DIRECTIONS FOR THIS TASK -
Could you give the entries again, exactly as written?

(Records excerpted from a collection)
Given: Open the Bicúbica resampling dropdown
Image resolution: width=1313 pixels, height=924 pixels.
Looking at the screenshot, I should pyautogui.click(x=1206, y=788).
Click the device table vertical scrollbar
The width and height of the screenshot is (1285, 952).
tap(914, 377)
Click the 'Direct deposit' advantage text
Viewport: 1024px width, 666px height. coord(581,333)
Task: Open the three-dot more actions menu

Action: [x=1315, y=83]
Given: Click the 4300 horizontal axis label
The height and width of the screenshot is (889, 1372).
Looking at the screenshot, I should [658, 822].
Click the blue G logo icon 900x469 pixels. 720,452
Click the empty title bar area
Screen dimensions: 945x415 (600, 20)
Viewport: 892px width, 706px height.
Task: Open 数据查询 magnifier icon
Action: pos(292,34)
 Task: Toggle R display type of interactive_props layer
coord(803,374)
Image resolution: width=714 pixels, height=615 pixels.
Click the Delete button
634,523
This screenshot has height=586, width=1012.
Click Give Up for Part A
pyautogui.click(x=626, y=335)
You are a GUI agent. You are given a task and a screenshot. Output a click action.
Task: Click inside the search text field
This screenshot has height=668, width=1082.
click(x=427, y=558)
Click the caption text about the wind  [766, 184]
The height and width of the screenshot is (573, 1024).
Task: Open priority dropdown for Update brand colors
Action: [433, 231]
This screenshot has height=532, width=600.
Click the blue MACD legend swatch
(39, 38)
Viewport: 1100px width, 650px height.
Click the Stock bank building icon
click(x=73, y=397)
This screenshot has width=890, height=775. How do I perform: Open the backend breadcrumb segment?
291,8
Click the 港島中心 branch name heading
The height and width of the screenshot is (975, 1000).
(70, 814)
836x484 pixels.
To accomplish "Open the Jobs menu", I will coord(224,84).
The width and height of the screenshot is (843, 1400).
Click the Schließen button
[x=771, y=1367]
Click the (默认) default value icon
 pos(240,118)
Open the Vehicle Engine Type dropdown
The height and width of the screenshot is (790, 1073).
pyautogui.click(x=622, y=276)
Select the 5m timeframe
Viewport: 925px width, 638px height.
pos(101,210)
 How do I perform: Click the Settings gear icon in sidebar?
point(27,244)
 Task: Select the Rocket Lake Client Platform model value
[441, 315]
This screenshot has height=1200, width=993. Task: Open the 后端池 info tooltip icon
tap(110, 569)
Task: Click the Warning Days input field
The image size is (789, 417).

RESPONSE BOX -
Given: Open the Bicúbica resampling dropdown
Image resolution: width=1313 pixels, height=924 pixels.
Looking at the screenshot, I should pyautogui.click(x=1206, y=788).
Click the device table vertical scrollbar
The width and height of the screenshot is (1285, 952).
tap(914, 377)
Click the 'Direct deposit' advantage text
Viewport: 1024px width, 666px height. coord(581,333)
Task: Open the three-dot more actions menu

Action: [x=1315, y=83]
Given: Click the 4300 horizontal axis label
The height and width of the screenshot is (889, 1372).
Looking at the screenshot, I should [658, 822].
Click the blue G logo icon 900x469 pixels. 720,452
Click the empty title bar area
Screen dimensions: 945x415 (600, 20)
Viewport: 892px width, 706px height.
Task: Open 数据查询 magnifier icon
Action: pos(292,34)
 Task: Toggle R display type of interactive_props layer
coord(803,374)
Image resolution: width=714 pixels, height=615 pixels.
Click the Delete button
634,523
This screenshot has height=586, width=1012.
Click Give Up for Part A
pyautogui.click(x=626, y=335)
You are a GUI agent. You are given a task and a screenshot. Output a click action.
Task: Click inside the search text field
This screenshot has height=668, width=1082.
click(x=427, y=558)
Click the caption text about the wind  [766, 184]
The height and width of the screenshot is (573, 1024).
Task: Open priority dropdown for Update brand colors
Action: [433, 231]
This screenshot has height=532, width=600.
Click the blue MACD legend swatch
(39, 38)
Viewport: 1100px width, 650px height.
Click the Stock bank building icon
click(x=73, y=397)
This screenshot has width=890, height=775. How do I perform: Open the backend breadcrumb segment?
291,8
Click the 港島中心 branch name heading
The height and width of the screenshot is (975, 1000).
(70, 814)
836x484 pixels.
To accomplish "Open the Jobs menu", I will coord(224,84).
The width and height of the screenshot is (843, 1400).
Click the Schließen button
[x=771, y=1367]
Click the (默认) default value icon
 pos(240,118)
Open the Vehicle Engine Type dropdown
The height and width of the screenshot is (790, 1073).
pyautogui.click(x=622, y=276)
Select the 5m timeframe
Viewport: 925px width, 638px height.
pos(101,210)
 How do I perform: Click the Settings gear icon in sidebar?
point(27,244)
 Task: Select the Rocket Lake Client Platform model value
[441, 315]
This screenshot has height=1200, width=993. Task: Open the 后端池 info tooltip icon
tap(110, 569)
Task: Click the Warning Days input field
The image size is (789, 417).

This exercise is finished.